1. Meningkatkan risiko knocking
Campuran dengan karakteristik pembakaran yang tidak sesuai kebutuhan mesin dapat meningkatkan risiko knocking atau detonasi dini. Kondisi tersebut terjadi ketika sebagian campuran bahan bakar terbakar sebelum waktu pembakaran yang semestinya dan dalam jangka panjang dapat mempercepat keausan komponen mesin.
2. Injektor lebih cepat kotor
Perbedaan formulasi BBM berpotensi memengaruhi kualitas pembakaran dan meningkatkan pembentukan deposit. Jika injektor mulai kotor, penyemprotan bahan bakar dapat terganggu sehingga performa mesin menurun dan konsumsi BBM menjadi kurang efisien.
3.ECU harus beradaptasi dengan perubahan karakter bahan bakar
Pada motor yang sudah menggunakan sistem injeksi elektronik, perubahan karakter bahan bakar dapat membuat ECU menyesuaikan parameter pembakaran berdasarkan data dari berbagai sensor.

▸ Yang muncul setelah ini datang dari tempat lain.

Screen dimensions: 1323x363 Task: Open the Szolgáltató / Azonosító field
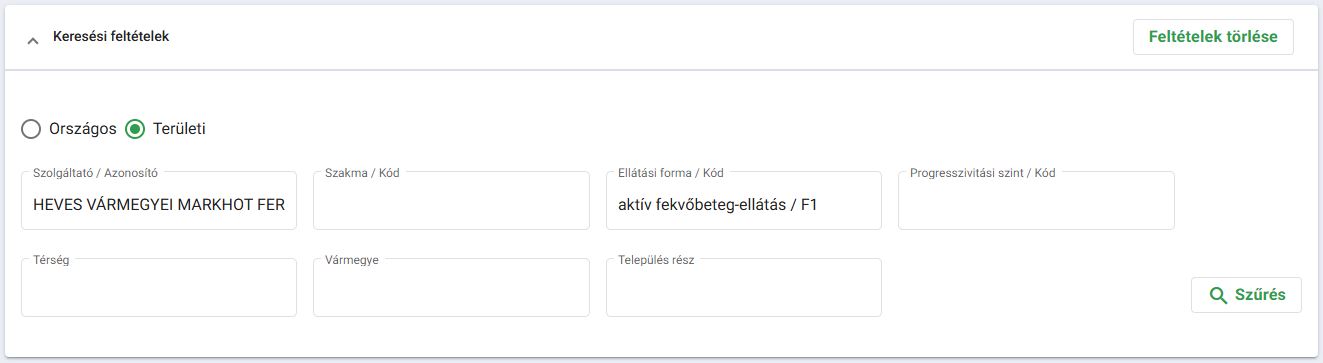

Kondisi tersebut tidak otomatis berarti ECU akan rusak, tetapi penggunaan BBM yang tidak sesuai spesifikasi pabrikan dapat membuat kinerja sistem pengendalian mesin tidak optimal.
BACA JUGA:Ducati Panigale V2 Superquadro Final Edition Hadir dalam Model Kit Skala 1:4
Gunakan BBM Sesuai Rekomendasi Pabrikan
Daripada mencampurkan Pertalite dan Pertamax Turbo berdasarkan perhitungan sederhana RON, pemilik motor sebaiknya menggunakan BBM sesuai rekomendasi yang tercantum dalam buku manual atau spesifikasi kendaraan.
Pemilihan bahan bakar yang tepat membantu menjaga proses pembakaran tetap sesuai dengan karakter mesin sekaligus mempertahankan performa dan efisiensi kendaraan.
Jadi, jika kamu ingin menjaga kondisi motor dalam jangka panjang, jangan menjadikan eksperimen mencampur BBM berbeda spesifikasi sebagai cara untuk mencari bahan bakar yang dianggap lebih murah atau lebih bertenaga.